O que você acha que mudou no seu processo de escrita ao longo dos anos? O que você diria a si mesmo se pudesse voltar à escrita de seus primeiros textos?
Diria para aquele rapaz de 16 anos fazer tudo exatamente igual – sem tirar nem pôr. Minha primeira narrativa, escrita há uma década, traz todos os elementos que trabalhei ao longo dos anos – violência, drogas, suicídio, existencialismo, metaliteratura, intertextualidade. O que vem se modificando é essa passagem do hermético para algo com mais gingado. Acho que devido a uma maior segurança, talvez: sem mais o desespero de querer ser visto como muito incrível. Claro que o ego ainda grita diariamente, senão eu não colocaria um pingo de tinta no papel (ou não teclaria uma palavra no computador), mas a situação geral é mais moderada.
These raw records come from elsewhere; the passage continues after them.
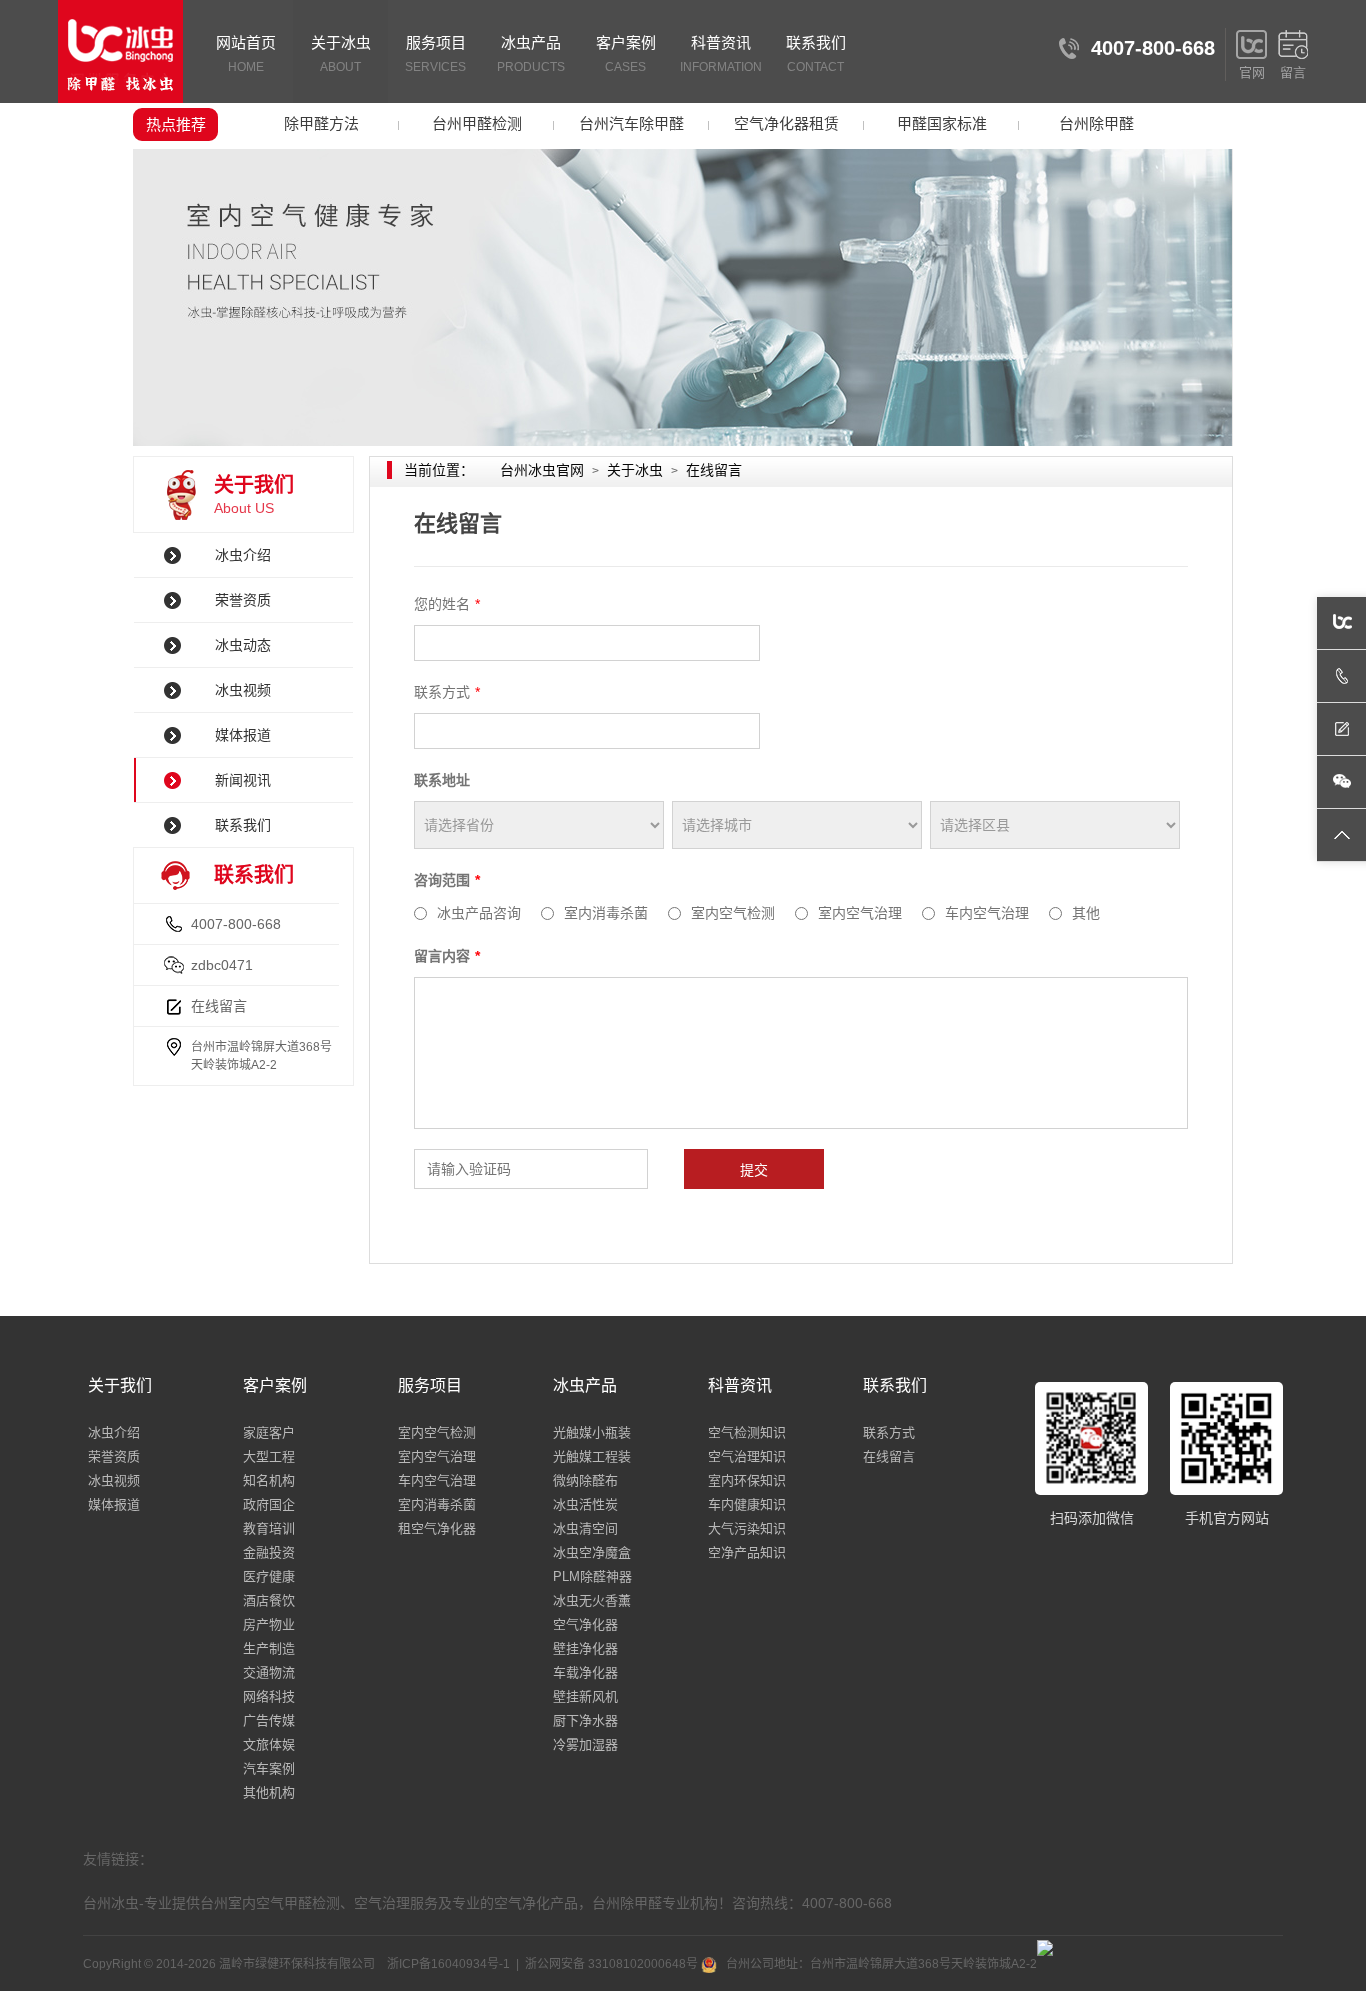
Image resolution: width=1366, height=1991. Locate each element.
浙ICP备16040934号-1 (448, 1964)
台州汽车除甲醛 (631, 123)
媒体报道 (243, 735)
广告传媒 (269, 1720)
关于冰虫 (341, 54)
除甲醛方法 (321, 123)
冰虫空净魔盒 (592, 1552)
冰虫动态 (243, 645)
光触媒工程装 (592, 1456)
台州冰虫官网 (542, 470)
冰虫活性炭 (585, 1504)
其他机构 (269, 1792)
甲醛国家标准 (942, 123)
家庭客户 (269, 1432)
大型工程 (269, 1456)
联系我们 (816, 54)
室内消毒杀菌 (437, 1504)
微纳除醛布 (585, 1480)
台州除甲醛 (1096, 123)
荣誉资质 (243, 600)
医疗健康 (269, 1576)
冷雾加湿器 (585, 1744)
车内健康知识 (747, 1504)
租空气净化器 (437, 1528)
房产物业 (269, 1624)
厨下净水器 (585, 1720)
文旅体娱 (269, 1744)
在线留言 (219, 1006)
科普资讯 (721, 54)
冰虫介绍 (243, 555)
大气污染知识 (747, 1528)
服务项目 (435, 54)
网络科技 (269, 1696)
Há mais calma, diria, e também alguma desilusão: publiquei meu primeiro livro e acho que não senti o que supostamente devia ter sentido. Meus projetos mais modestos, como o fanzine Obsoletos (do qual fiz parte por três edições) e a revista Madame Psicose (ainda em andamento, com uma edição disponível), me deram – dão – mais prazer do que a ideia de publicar uma obra e toda a merda que vem a reboque. Enfim. Tenho mais quatro livros na gaveta, de qualquer forma, se alguém aí se interessar. Se a publicação não envolver parcelas de 400 reais por mês ou um valor fixo de 7 mil: melhor ainda. Ou se alguma alma caridosa quiser me apadrinhar dentro de uma casa editorial enorme, para que eu me torne parte do sistema cancerígeno de editoração brasileira tocada pela elite, também estamos aí.
Que projeto você gostaria de fazer, mas ainda não começou? Que livro você gostaria de ler e ele ainda não existe?
Estou trabalhando em um segundo romance, chamado inicialmente Animais urbanos, e com ele quero atingir a simplicidade escandalosamente potente de Androides sonham com ovelhas elétricas?, de Philip K. Dick. Quero uma narrativa sutilmente metafísica – e que converse com meu próprio romance anterior. Os personagens devem estar conectados por algum tipo de energia obscura que os rege – talvez o macaco-demônio, uma entidade criada pelo Richard Fariña em Tanto tempo na pior que o que pintar é uma boa. Por ora, no entano, não tenho a menor ideia de como desenvolver essa história de maneira satisfatória. Já rabisquei algumas páginas e há um tom que se insinua, mas o caminho será longo e bem penoso, provavelmente obedecendo a todos os clichês já citados que envolvem um projeto de fôlego.